▸ WHAT IS BEING ASKED
From the listing that follows, count the lines including "agent" and give the number alone.

▸ DATA SUPPLIED
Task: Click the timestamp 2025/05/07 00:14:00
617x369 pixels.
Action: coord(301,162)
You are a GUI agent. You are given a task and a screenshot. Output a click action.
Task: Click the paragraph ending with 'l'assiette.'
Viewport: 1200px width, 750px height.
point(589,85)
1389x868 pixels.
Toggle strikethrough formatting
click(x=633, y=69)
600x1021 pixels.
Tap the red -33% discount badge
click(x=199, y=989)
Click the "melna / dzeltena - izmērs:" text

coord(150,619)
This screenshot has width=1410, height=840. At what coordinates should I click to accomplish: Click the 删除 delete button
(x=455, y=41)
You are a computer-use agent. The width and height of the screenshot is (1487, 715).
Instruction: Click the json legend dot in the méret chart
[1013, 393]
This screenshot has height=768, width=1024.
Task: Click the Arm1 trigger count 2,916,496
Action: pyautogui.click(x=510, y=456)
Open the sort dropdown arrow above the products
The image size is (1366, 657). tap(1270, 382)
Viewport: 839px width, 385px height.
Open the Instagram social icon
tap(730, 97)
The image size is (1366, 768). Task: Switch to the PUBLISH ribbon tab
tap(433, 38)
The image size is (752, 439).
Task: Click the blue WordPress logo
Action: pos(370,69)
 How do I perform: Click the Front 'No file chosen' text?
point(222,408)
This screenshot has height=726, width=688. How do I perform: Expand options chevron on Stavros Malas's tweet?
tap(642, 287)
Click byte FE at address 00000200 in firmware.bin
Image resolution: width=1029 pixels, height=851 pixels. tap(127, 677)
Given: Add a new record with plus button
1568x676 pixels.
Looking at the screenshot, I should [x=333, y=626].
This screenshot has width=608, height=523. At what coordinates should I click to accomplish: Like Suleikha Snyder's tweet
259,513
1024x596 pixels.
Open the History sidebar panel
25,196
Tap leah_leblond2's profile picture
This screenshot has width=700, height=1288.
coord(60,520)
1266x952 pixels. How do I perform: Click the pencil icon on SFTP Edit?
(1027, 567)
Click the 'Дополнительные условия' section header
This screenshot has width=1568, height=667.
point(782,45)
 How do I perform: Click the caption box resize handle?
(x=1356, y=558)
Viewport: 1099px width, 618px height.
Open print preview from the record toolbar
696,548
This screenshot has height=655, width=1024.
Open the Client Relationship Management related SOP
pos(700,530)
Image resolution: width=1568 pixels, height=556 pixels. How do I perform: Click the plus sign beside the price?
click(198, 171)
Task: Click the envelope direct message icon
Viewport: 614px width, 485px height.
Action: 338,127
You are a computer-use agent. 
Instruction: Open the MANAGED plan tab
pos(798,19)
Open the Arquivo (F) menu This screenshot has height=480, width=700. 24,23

▸ YOUR RESPONSE
3